EFFECT OF PYROLYSIS TEMPERATURE ON THE TEXTURAL PROPERTIES AND THE ACTIVATION MECHANISM OF PORK BONE DERIVED HYDROXYAPATITE

U. IRIARTE-VELASCO^†, I. SIERRA^†, R. BRAVO^†   and   J.L. AYASTUY^‡

† Dept. of Chemical Engineering, Faculty of Pharmacy, UPV/EHU, Vitoria, Spain unai.iriarte@ehu.eus

‡ Dept. of Chemical Engineering, Fac. of Science & Technology, UPV/EHU, Leioa, Spain

 

Cite this arcicle as:

U. IRIARTE-VELASCO, I. SIERRA, R. BRAVO and J.L. AYASTUY (2017) “EFFECT OF PYROLYSIS TEMPERATURE ON THE TEXTURAL PROPERTIES AND THE ACTIVATION MECHANISM OF PORK BONE DERIVED HYDROXYAPATITE”, Latin American Applied Research, 47(1), pp 17-22.
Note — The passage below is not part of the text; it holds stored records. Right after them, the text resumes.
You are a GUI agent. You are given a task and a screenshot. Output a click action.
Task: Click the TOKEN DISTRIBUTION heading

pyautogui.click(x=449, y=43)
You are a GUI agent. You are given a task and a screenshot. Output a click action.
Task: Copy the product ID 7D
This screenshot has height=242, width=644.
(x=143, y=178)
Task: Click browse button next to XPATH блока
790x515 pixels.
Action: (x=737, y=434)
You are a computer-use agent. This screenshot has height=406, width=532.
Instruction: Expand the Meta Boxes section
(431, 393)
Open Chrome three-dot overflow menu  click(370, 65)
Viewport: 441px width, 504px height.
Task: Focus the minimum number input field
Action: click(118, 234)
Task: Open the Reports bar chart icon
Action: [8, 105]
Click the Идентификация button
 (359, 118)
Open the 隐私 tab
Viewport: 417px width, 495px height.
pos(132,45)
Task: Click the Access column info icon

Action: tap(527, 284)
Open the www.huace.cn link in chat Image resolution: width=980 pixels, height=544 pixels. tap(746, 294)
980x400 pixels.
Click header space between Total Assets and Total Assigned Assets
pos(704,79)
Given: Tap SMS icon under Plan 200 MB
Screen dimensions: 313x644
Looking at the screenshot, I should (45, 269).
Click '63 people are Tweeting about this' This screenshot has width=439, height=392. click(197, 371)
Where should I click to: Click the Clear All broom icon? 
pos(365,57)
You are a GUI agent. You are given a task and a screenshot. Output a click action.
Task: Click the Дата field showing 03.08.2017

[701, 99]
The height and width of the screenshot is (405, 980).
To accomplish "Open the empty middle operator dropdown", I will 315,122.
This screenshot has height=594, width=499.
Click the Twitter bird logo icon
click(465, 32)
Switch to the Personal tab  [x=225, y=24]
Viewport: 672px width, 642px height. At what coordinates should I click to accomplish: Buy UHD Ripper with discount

      Abstract-- Calcium hydroxyapatite was produced from pork bones through a three step procedure including pre-pyrolysis, chemical impregnation with K₂CO₃ and pyrolysis. The effect of pyrolysis temperature on the porosity development of the material was investigated. The specific surface area (SSA) decreases as charring temperature increases. It is observed that the chemical treatment with K₂CO₃ is inefficient at mild pyrolysis conditions, in the 550-700ºC range. On the contrary, micropore, mesopore and macropore formation is enhanced by chemical activation with K₂CO₃ at about 800ºC. The reactions involved during the chemical activation step were analysed by mass spectrometry. It was concluded that treatment with K₂CO₃ favours the release of water and CO. this phenomenon was related to SSA and pore volume development. On the contrary, activation at 900 ºC caused a remarkable reduction in SSA, especially for K₂CO₃ treated samples, due to excessive ongoing of the above reactions as deduced from the pyrolysis gases.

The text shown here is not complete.